** What to work on **
Keep only the lines of the listing that include the word "options", and copy them.

** Extracted information **
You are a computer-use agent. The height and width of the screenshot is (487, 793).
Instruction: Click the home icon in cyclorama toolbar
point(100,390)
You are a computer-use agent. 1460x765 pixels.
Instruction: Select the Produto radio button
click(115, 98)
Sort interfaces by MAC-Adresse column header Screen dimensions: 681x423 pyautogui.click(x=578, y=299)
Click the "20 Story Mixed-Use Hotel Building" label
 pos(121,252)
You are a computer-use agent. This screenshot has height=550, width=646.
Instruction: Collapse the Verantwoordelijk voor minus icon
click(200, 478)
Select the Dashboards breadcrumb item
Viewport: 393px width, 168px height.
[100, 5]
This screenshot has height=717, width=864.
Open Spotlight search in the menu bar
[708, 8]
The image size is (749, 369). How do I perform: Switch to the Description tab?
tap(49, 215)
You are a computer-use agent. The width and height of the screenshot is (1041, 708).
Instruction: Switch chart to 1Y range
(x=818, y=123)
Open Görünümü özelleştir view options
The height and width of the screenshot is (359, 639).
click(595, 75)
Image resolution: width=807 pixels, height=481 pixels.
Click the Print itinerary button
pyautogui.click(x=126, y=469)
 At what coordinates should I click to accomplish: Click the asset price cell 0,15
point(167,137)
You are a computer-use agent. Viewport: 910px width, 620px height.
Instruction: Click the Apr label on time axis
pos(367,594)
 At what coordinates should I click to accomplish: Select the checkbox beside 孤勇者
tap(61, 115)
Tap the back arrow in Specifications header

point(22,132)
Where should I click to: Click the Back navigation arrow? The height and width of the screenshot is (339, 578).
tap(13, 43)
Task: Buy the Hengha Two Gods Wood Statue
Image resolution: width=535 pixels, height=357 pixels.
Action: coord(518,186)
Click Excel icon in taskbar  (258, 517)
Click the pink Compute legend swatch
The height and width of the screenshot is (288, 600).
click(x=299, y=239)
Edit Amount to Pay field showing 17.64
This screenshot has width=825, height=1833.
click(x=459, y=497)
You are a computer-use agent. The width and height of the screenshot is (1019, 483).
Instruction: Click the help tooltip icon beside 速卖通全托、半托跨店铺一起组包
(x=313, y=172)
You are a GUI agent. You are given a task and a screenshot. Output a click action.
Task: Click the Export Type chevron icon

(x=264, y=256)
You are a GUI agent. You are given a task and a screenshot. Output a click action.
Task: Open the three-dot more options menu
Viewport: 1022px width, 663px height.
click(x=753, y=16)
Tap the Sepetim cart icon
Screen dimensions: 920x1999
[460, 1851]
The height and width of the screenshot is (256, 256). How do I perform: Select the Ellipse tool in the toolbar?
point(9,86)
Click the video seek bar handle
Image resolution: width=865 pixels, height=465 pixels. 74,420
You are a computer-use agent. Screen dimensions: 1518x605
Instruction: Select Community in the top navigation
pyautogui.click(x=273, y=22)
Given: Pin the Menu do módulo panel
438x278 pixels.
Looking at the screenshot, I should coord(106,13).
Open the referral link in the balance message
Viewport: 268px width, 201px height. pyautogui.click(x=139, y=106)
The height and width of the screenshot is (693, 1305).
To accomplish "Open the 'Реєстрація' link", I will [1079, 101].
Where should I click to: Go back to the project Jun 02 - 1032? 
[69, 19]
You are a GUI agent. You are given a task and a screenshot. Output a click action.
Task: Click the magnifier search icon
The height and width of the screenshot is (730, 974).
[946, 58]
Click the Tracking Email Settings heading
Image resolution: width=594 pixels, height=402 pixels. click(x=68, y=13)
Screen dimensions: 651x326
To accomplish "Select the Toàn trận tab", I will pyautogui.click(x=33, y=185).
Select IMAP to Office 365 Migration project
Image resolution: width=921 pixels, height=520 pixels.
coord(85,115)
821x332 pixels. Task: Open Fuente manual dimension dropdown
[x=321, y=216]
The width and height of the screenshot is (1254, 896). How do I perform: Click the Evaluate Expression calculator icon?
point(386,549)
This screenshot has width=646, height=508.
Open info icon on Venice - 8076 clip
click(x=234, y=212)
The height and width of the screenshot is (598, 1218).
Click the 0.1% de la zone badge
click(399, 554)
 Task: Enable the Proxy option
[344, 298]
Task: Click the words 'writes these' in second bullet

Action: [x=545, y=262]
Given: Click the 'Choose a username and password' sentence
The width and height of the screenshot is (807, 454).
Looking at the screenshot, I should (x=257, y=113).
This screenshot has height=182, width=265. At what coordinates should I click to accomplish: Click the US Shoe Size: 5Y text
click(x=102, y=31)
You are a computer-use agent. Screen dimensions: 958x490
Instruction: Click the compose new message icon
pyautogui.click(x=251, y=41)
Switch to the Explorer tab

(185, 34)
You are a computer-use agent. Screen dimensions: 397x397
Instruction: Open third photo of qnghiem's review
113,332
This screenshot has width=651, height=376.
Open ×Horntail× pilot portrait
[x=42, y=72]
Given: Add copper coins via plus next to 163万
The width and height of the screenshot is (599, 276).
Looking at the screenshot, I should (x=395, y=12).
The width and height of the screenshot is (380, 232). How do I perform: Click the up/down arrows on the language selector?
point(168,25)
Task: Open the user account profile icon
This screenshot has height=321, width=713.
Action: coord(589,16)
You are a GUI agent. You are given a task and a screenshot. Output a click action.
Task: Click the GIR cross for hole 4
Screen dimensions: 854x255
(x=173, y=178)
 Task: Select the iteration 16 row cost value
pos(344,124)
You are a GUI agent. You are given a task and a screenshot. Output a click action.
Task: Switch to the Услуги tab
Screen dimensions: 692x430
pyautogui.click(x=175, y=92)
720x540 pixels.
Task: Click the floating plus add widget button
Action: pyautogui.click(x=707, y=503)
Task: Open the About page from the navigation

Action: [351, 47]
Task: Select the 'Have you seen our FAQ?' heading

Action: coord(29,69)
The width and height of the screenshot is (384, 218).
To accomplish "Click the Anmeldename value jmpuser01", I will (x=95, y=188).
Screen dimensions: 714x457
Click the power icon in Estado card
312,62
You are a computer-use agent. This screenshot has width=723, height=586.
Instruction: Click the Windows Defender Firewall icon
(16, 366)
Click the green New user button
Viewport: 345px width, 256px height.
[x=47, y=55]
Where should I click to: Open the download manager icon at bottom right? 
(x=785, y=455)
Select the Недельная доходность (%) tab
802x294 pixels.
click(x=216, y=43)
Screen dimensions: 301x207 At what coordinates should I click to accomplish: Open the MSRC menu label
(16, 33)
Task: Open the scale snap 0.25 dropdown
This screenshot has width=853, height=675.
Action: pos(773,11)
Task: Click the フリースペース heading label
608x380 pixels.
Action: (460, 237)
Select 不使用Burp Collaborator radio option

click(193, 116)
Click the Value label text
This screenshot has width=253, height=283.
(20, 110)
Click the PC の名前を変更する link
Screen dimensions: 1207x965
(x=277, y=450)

** Output below **
Open Görünümü özelleştir view options
Task: Open the three-dot more options menu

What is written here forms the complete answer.